The Weight Propagation Interface (WPI) is a Kubernetes-native orchestration framework designed to enable high-speed, zero-copy movement of large ML model weights between AI accelerators (GPUs, TPUs) across nodes in a cluster.
As models grow to hundreds of billions of parameters, the traditional path of saving weights to shared storage and independently downloading them into GPU RAM becomes a severe bottleneck.
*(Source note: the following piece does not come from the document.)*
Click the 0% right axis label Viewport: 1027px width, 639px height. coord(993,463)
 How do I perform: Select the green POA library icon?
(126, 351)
WPI solves this by treating Model Weights as first-class scheduling and hardware resources, leveraging native hardware interconnects (like NVLink and InfiniBand via NCCL) to securely and efficiently distribute weights directly into accelerator memory.
Check out the WPI Demo Video to see the system in action!
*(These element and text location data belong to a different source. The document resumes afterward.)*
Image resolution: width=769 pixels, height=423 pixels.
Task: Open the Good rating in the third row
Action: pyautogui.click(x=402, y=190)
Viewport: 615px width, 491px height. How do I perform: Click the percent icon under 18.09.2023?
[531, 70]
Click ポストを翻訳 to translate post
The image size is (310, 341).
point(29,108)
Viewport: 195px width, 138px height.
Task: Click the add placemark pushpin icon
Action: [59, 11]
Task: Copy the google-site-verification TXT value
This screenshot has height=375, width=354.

WPI consists of three main architectural layers, coordinated to move weights with zero-copy efficiency:
graph TD
User[Developer/User] -->|Creates| CRD[WeightClaim / WeightBuffer]
Operator[WPI Operator] -->|Watches| CRD
Operator -->|Assigns Shards| Driver[WPI Driver / DaemonSet]
Trainer[Trainer Pod] -->|Writes to| FlatMemory[(CUDA Shared Memory)]
Driver -->|Maps via CUDA IPC| FlatMemory
Driver -->|Propagates via NCCL| RemoteDriver[Remote WPI Driver]
RemoteDriver -->|Maps to| Worker[vLLM / Inference Worker Pod]
- 🧬 Custom Resource Definitions (CRDs): Define logical blocks of weights (
WeightBuffer) and how workloads bind to them (WeightClaim). Supports automatic model sharding for tensor, pipeline, and expert parallelism. - 🧠 WPI Operator (The Brain): A Kubernetes controller that reconciles the desired distribution of weights with the cluster's physical topology, including shard discovery and per-claim shard assignment.
- 🚚 WPI Driver / Node Agent (The Mover): A privileged daemonset running on accelerator nodes that executes hardware-specific commands (CUDA IPC, NCCL) to allocate, share, and transmit memory. Supports both broadcast (1-to-N identical) and scatter (1-to-N sharded) propagation modes.
- 🤖 Consumer (The Workload): The ML framework (e.g., PyTorch, vLLM) that natively binds to the shared weight memory without allocating a duplicate copy.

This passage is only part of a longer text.